Die Szene ist wirklich romantisch, sie mangelt nicht an lyrischer Phantasie. Diese Beschreibung hat unter anderen Heinrich Trimmel übernommen, der diese Szene in seiner bisher nicht veröffentlichten Dorfmonographie auch auf Kötsching adaptierte. Sie sind – so das Manuskript – am 11. April 1730 angekommen und auch sie wurden in das Gras „ausgegossen” und der sternhellige Himmel breitete sich über ihnen aus. Teilweise ist diese Beschreibung berechtigt, 1730, als die ersten Kolonisten den Kötschinger Boden betraten, waren unter ihnen höchstwahrscheinlich auch Kistormascher Pioniere.
Die sporadische Besiedlung der Schwäbischen Türkei mit Raitzen, „tótok” (Slowaken/Kroaten) und Deutschen hat sich unmittelbar nach der Vertreibung der Türken in Gang gesetzt. Unmittelbar nach dem Rákóczi-Freiheitskrieg erfolgte die erste großzügige Aktion der Ansiedlung der deutschen Kolonisten, und zwar durch die Aktion von László Dőry, Grundbesitzer in Tevel, der 1714 durch Agentenwerbung Kolonisten aus Baden, aus der Umgebung von Bieberach und aus der Breisgau hereingerufen hatte. Das Experiment ist misslungen, die Deutschen mussten zurück nach Baden gebracht werden. Dőry hat das Experiment nicht aufgegeben, er hat das Unternehmen 1718 wiederholt, diesmal mit Erfolg. János Meszlényi, Grundbesitzer in Jörking/Györköny, hat 1717 aus der Gegend des Neusiedlersees evangelische Deutsche eingeladen, sie waren die Heidebauern oder in der Jörkinger Mundart die „Hepauer”. 1718 hat die Grafenfamilie Wallis auf ihrem Bodenbesitz in Tolnau und in Kokesch/Kakasd Deutsche ansiedeln lassen. Ähnliche Ereignisse sind auch woanders zu beobachten, wie in Majosch/Majos, Kleinmanock/Kismányok, Warschad/Varsád, in diesen Dörfern lebten noch Deutsche geringer Anzahl zur Zeit des „großen Schwabenzuges”. Wahrscheinlich gab es um 1720 auch in Großsäckel, Paksch, Mutschfa/Mucsfa, und Udwo/Udvari eine kleinere deutsche Bevölkerungsgruppe. In der Branau sind Deutsche sporadisch erschienen, und in der Schomodei genauso, aber nur in niedriger Zahl. Nach den Angaben von Johann Weidlein bevölkerten Deutsche auch die Südschomodeier Gemeinde Szigetvár, wo sie mehrheitlich anwesend waren: um 1720 28 deutsche und 26 madjarische sowie serbische Familien bewohnten die Ortschaft. Die frühe Kolonistenwelle hat diese Zeit um 1720 an Ort und Stelle noch wenige Landsleute vorgefunden, mehrheitlich lebten hier noch Madjaren aus dem Tiefland, aus dem Komitat Wesprim und aus Slawonien unvermerkt eingedrungene Serben/Kroaten.

__Vorliegende Einträge__.
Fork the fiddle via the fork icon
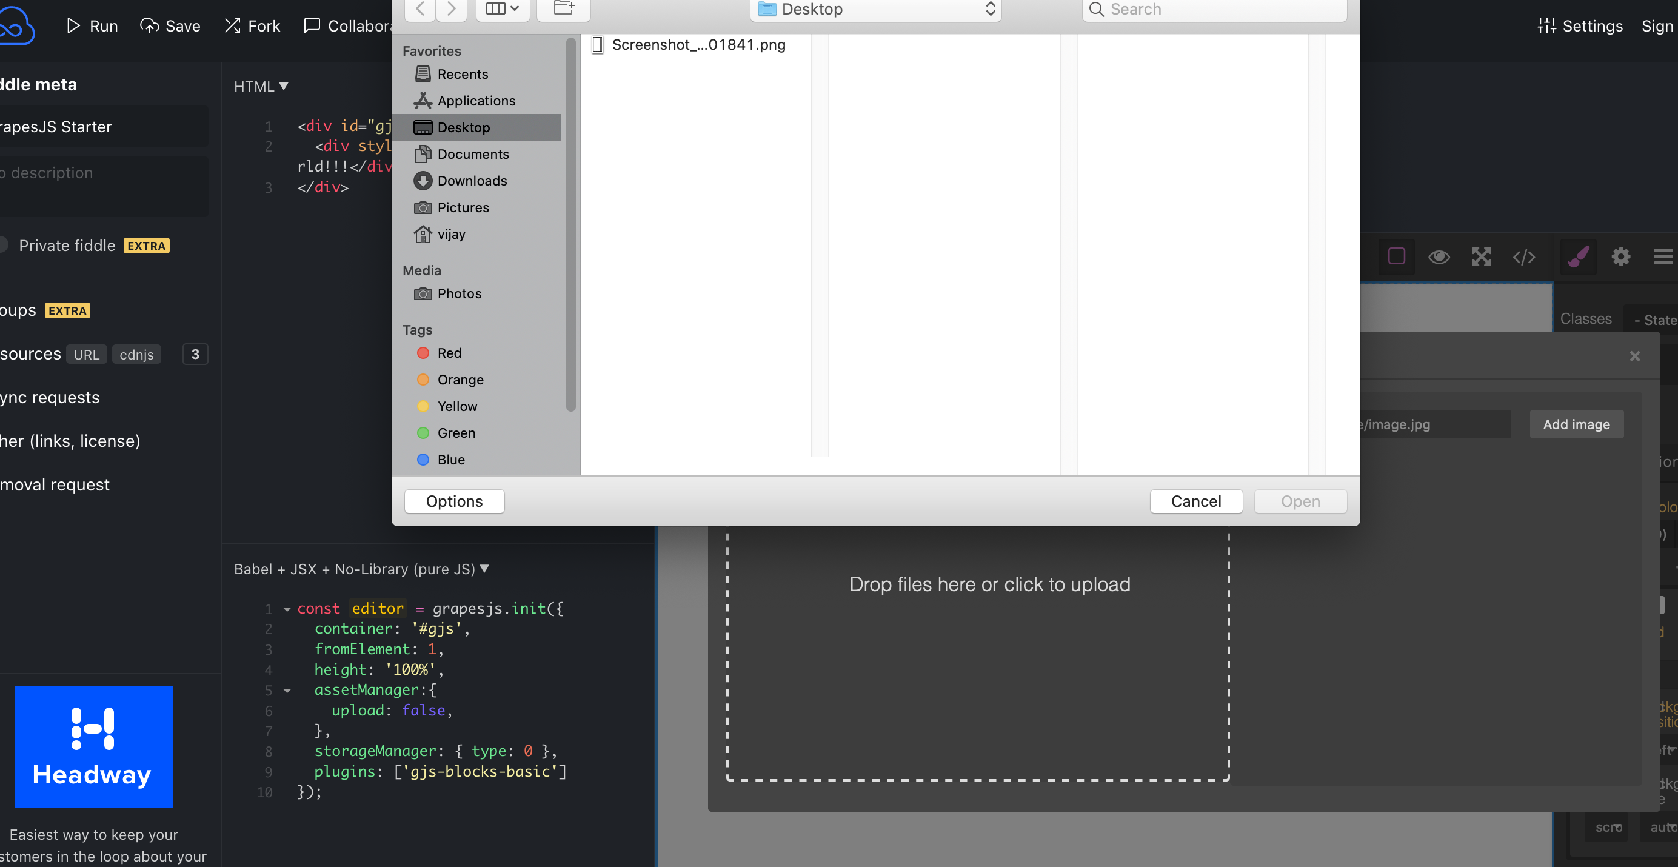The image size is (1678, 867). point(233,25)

==

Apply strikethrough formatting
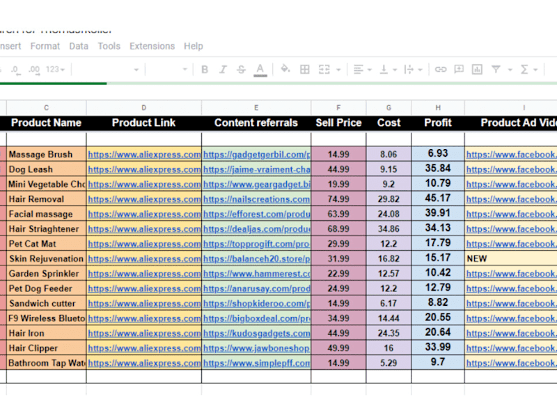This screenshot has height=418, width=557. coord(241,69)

__Arbeitsanweisung__. Gib bitte aus dem Text über die Besiedlung der Schwäbischen Türkei wortgetreu den Abschnitt wieder, der bei den Worten „Die Szene ist“ einsetzt; hör nach „auch Kistormascher Pioniere.“ auf. Die Einträge sind eigenständiges Material und vom Text getrennt.

__Erledigte Aufgabe__.
Die Szene ist wirklich romantisch, sie mangelt nicht an lyrischer Phantasie. Diese Beschreibung hat unter anderen Heinrich Trimmel übernommen, der diese Szene in seiner bisher nicht veröffentlichten Dorfmonographie auch auf Kötsching adaptierte. Sie sind – so das Manuskript – am 11. April 1730 angekommen und auch sie wurden in das Gras „ausgegossen” und der sternhellige Himmel breitete sich über ihnen aus. Teilweise ist diese Beschreibung berechtigt, 1730, als die ersten Kolonisten den Kötschinger Boden betraten, waren unter ihnen höchstwahrscheinlich auch Kistormascher Pioniere.